After studying casually with two of Lebanon’s pioneer painters, Raouda Choucair worked in Paris between 1948 and 1951 in the Ecole Nationale des Beaux-Arts, La Grande Chaumière atelier, and Fernand Léger’s atelier before participating in the establishment of L’Atelier de l’Art Abstrait led by Edgar Pillet and Jean Dewasne.
She returned to Beirut in 1951. For the next several decades Choucair’s career was characterized by lone work in her atelier punctuated every decade or so with an extensive solo exhibition. Throughout the 1960s she garnered top prizes for her sculptures at the annual Salons. In 1969 she spent a year in France at the invitation of the French government, and starting in 1970 she was invited each year to send works to the Salon de Mai in Paris. In 1977 she began teaching sculpture at the Lebanese University, and in 1986 she lectured on sculpture at the American University of Beirut.
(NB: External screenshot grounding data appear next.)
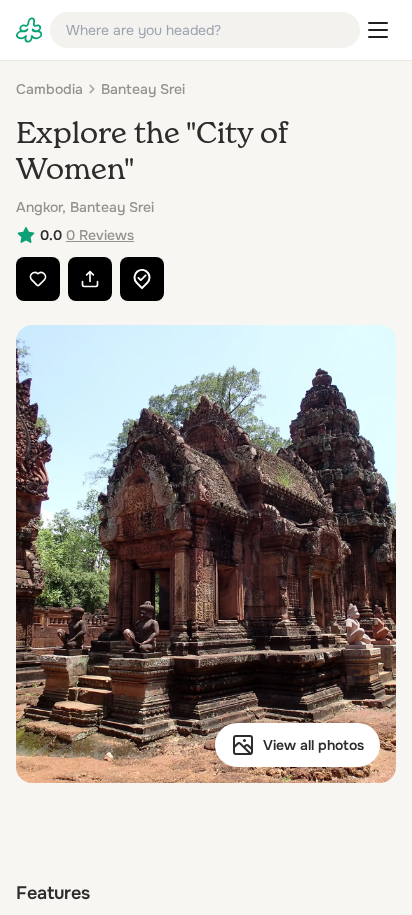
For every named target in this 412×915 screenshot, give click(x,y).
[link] (29, 30)
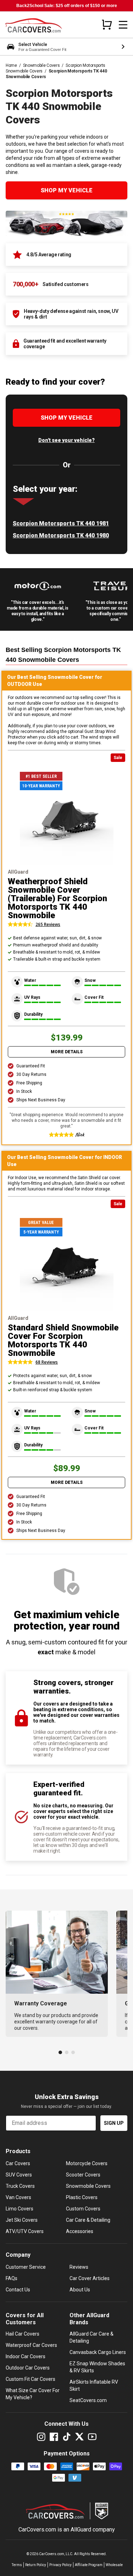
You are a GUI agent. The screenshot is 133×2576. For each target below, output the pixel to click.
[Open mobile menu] (123, 24)
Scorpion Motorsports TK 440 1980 (61, 535)
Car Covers (18, 2163)
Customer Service (26, 2267)
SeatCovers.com (88, 2400)
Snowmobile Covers (41, 65)
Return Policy (35, 2565)
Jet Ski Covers (22, 2220)
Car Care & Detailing (88, 2220)
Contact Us (18, 2289)
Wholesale (114, 2565)
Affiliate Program (88, 2565)
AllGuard (81, 2529)
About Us (80, 2289)
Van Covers (18, 2197)
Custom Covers (83, 2208)
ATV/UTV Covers (25, 2231)
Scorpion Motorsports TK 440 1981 (61, 523)
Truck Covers (20, 2186)
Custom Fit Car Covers (30, 2379)
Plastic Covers (82, 2197)
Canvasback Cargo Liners (98, 2352)
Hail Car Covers (22, 2334)
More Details (67, 1051)
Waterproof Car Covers (31, 2345)
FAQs (11, 2278)
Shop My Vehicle (67, 190)
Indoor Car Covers (25, 2356)
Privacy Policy (60, 2565)
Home (11, 65)
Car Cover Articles (90, 2278)
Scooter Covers (83, 2175)
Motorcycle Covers (86, 2163)
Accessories (79, 2231)
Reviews (79, 2267)
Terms (17, 2565)
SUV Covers (19, 2175)
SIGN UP (114, 2123)
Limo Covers (19, 2208)
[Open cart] (106, 24)
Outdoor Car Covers (28, 2368)
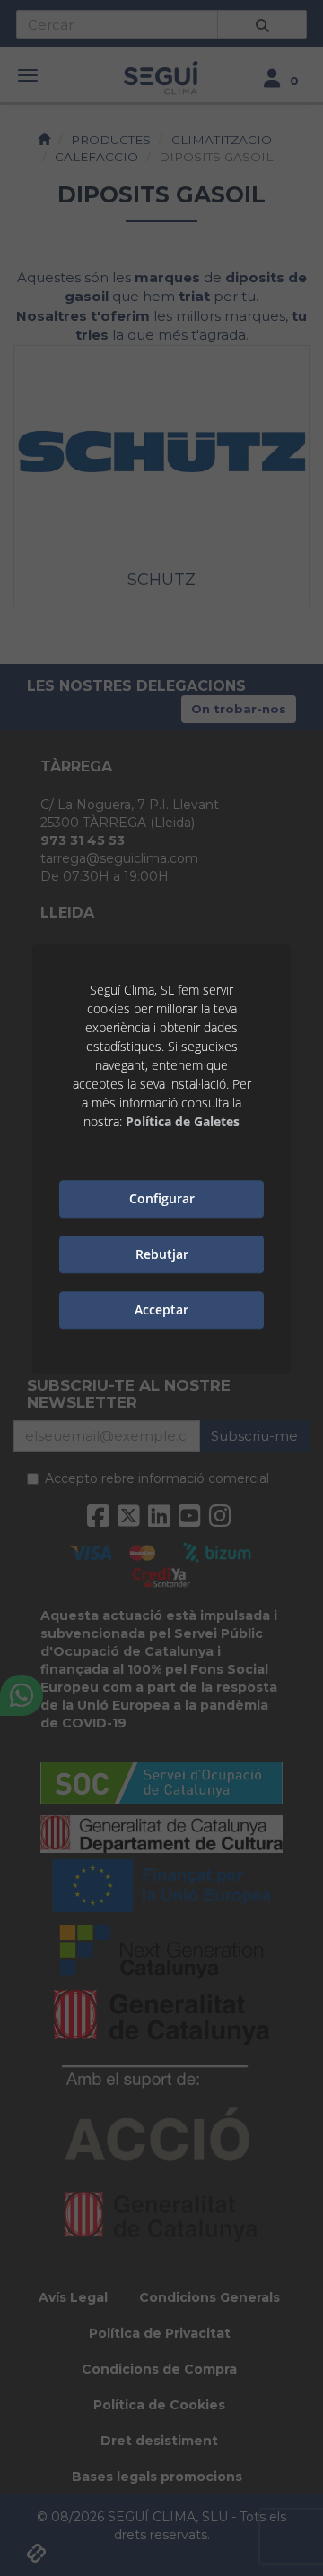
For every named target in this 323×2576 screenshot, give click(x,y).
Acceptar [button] (161, 1309)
The last two decades of her life have been replete with local and national awards and a few public installations of her mammoth sculptures. In 2002 her career was documented in a catalog raisonné produced by her daughter, Hala. Firmly believing in the arithmetical basis of Islamic art, she has long rejected figurative thinking and relinquished all symbolic or iconic references. Her art, never descriptive, shunned all that was personal in a quest for the ethereal. She became famous for her sculptures that were composed of several individual pieces that could be either separated or assembled, just like the verses of an Arabic poem. Choucair, who cherished science, has also intuitively followed the Sufi experience in applying her artistic concepts. The final shape that she envisioned was an abstract form with infinite interactions, a blend of equations that existed between the elements of the piece and their surroundings.
For many years Saloua Raouda Choucair’s theories and creations went largely unappreciated and misunderstood except some small circles of fans that originated in l’Atelier de l”Art Abstrait in Paris and then expanded to include art lovers of all generations and nationalities.